ANGEZEIGTER TEXT
════════════════════

Noch einmal reichlich zehn Jahre später keimte sogar ein ernsthafter Konflikt mit Gewerkschaftern herauf, deren Einmischung das Unternehmen bis dahin erfolgreich verhindert hatte. Erst 1941 kam es zur Einigung zwischen beiden Seiten, bei der Ford sogar großzügigere Konditionen als die Konkurrenz einräumte.

Überliefert ist außerdem, dass Henry Ford selbst bettlägerigen Menschen im Krankenhaus leichte Arbeiten gab. Diese hatten dadurch weiterhin einen Verdienst und erholten sich nach Ansicht von Henry Ford auch schneller. Der Unternehmer wiederum verbuchte so einen 20 % höheren Produktionsausstoß... Keine Frage, Henry Ford pflegte einen patriarchalischen Führungsstil. Er allein bestimmte die Wohltaten für seine Mitarbeiter und natürlich auch, was unter Wohltaten zu verstehen war. So ehrenwert manches politische und soziale Engagement gewesen sein mag, letztendlich sollte es wohl immer auch den Interessen des Unternehmens dienen.

════════════════════

ANGEZEIGTE DATEN
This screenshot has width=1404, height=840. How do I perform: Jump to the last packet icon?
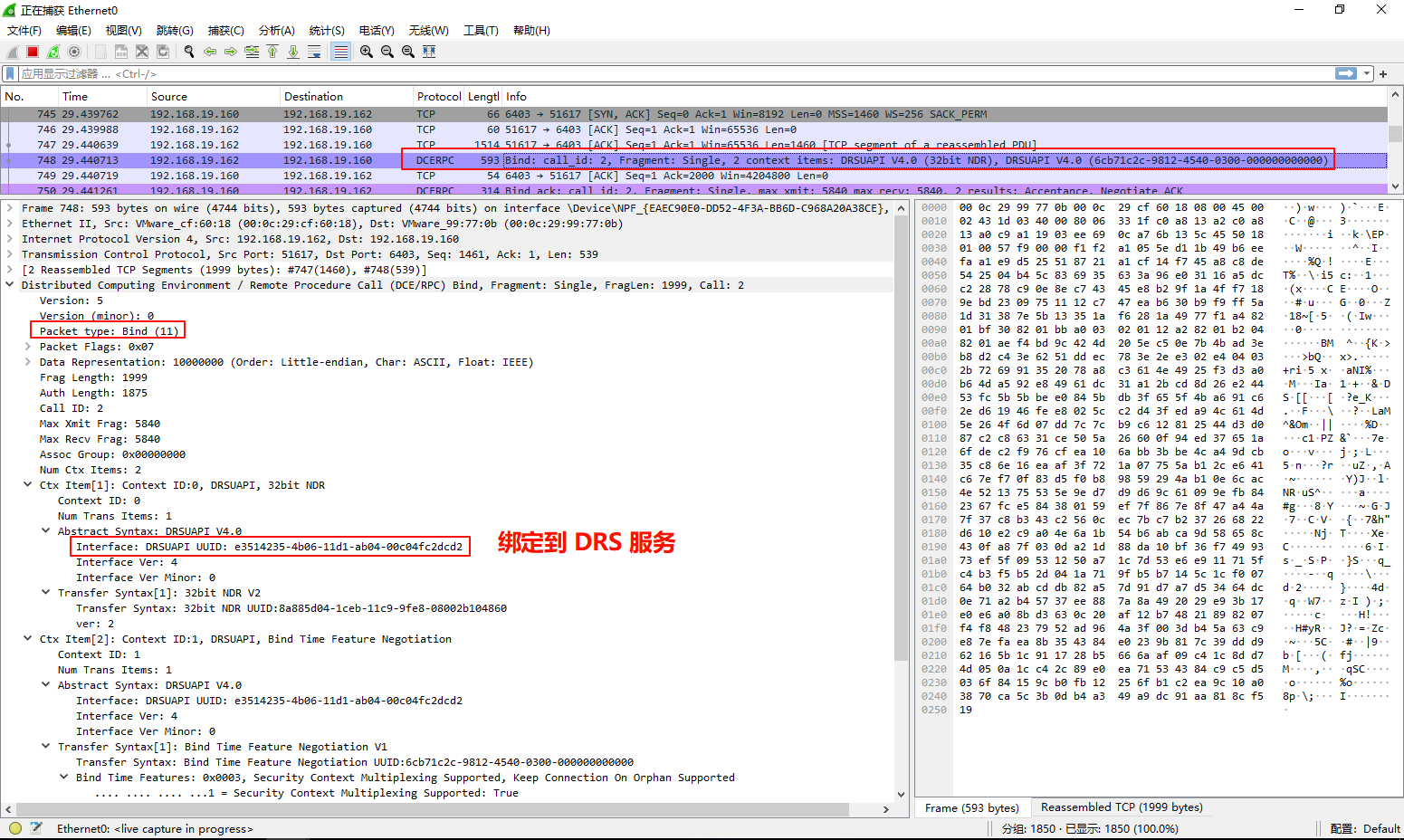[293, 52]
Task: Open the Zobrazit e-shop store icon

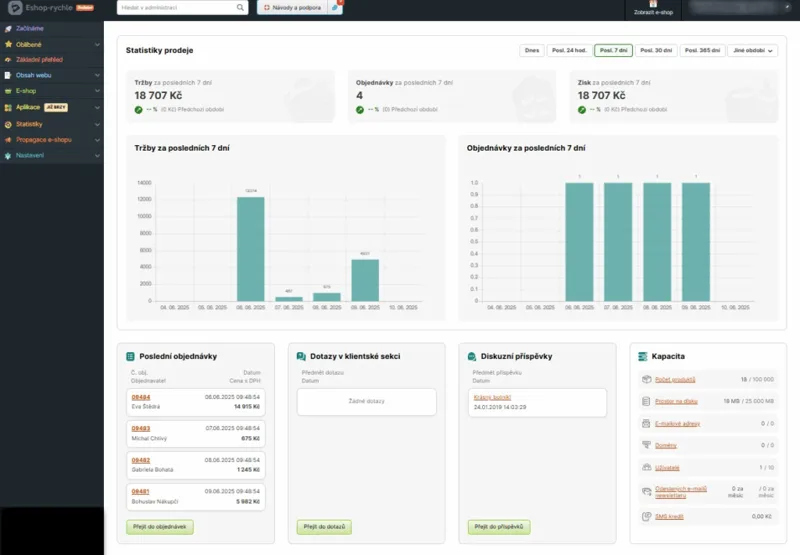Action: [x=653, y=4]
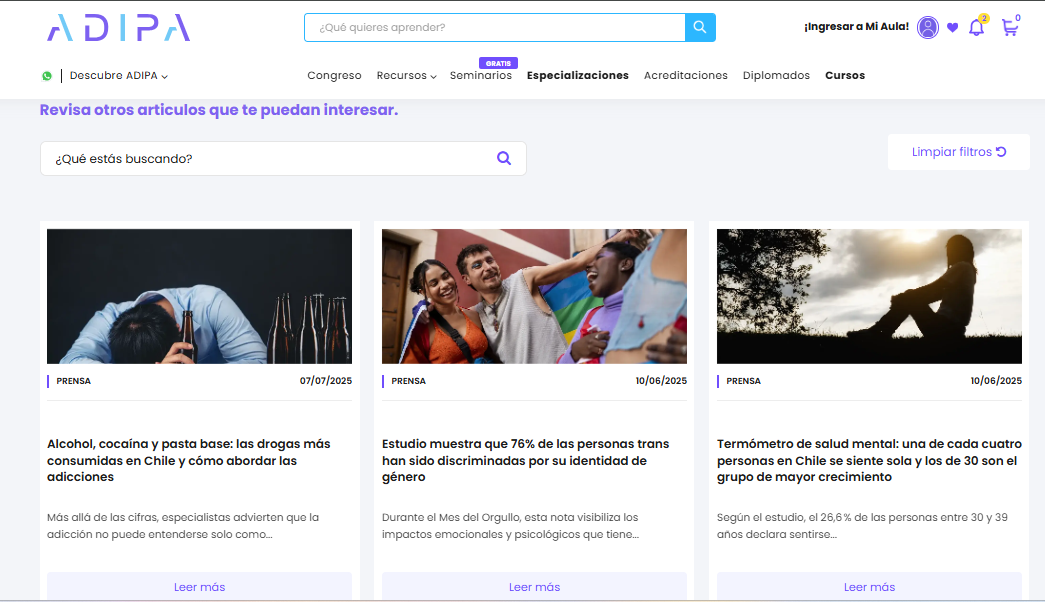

════════════════════

AUFGABE A
Prüfe, ob die folgenden Aussagen mit dem Text über Henry Ford übereinstimmen: (i) Die Einigung mit den Gewerkschaftern kam 1941 zustande. (ii) Ford räumte bei dieser Einigung schlechtere Konditionen als die Konkurrenz ein. (iii) Die Mitarbeiter legten selbst fest, was als Wohltat galt. Beantworte jede Aussage mit Ja oder Nein und belege sie mit den entscheidenden Worten des Textes als wörtlichem Zitat.
AUFGABE B
Gib aus dem Text über Henry Ford den Abschnitt wörtlich aus, der mit den Worten „Überliefert ist außerdem, dass“ beginnt und mit „des Unternehmens dienen.“ endet.

AUSGABE A
(i) Ja: „Erst 1941 kam es zur Einigung zwischen beiden Seiten“
(ii) Nein: „bei der Ford sogar großzügigere Konditionen als die Konkurrenz einräumte“
(iii) Nein: „Er allein bestimmte die Wohltaten für seine Mitarbeiter und natürlich auch, was unter Wohltaten zu verstehen war.“

AUSGABE B
Überliefert ist außerdem, dass Henry Ford selbst bettlägerigen Menschen im Krankenhaus leichte Arbeiten gab. Diese hatten dadurch weiterhin einen Verdienst und erholten sich nach Ansicht von Henry Ford auch schneller. Der Unternehmer wiederum verbuchte so einen 20 % höheren Produktionsausstoß... Keine Frage, Henry Ford pflegte einen patriarchalischen Führungsstil. Er allein bestimmte die Wohltaten für seine Mitarbeiter und natürlich auch, was unter Wohltaten zu verstehen war. So ehrenwert manches politische und soziale Engagement gewesen sein mag, letztendlich sollte es wohl immer auch den Interessen des Unternehmens dienen.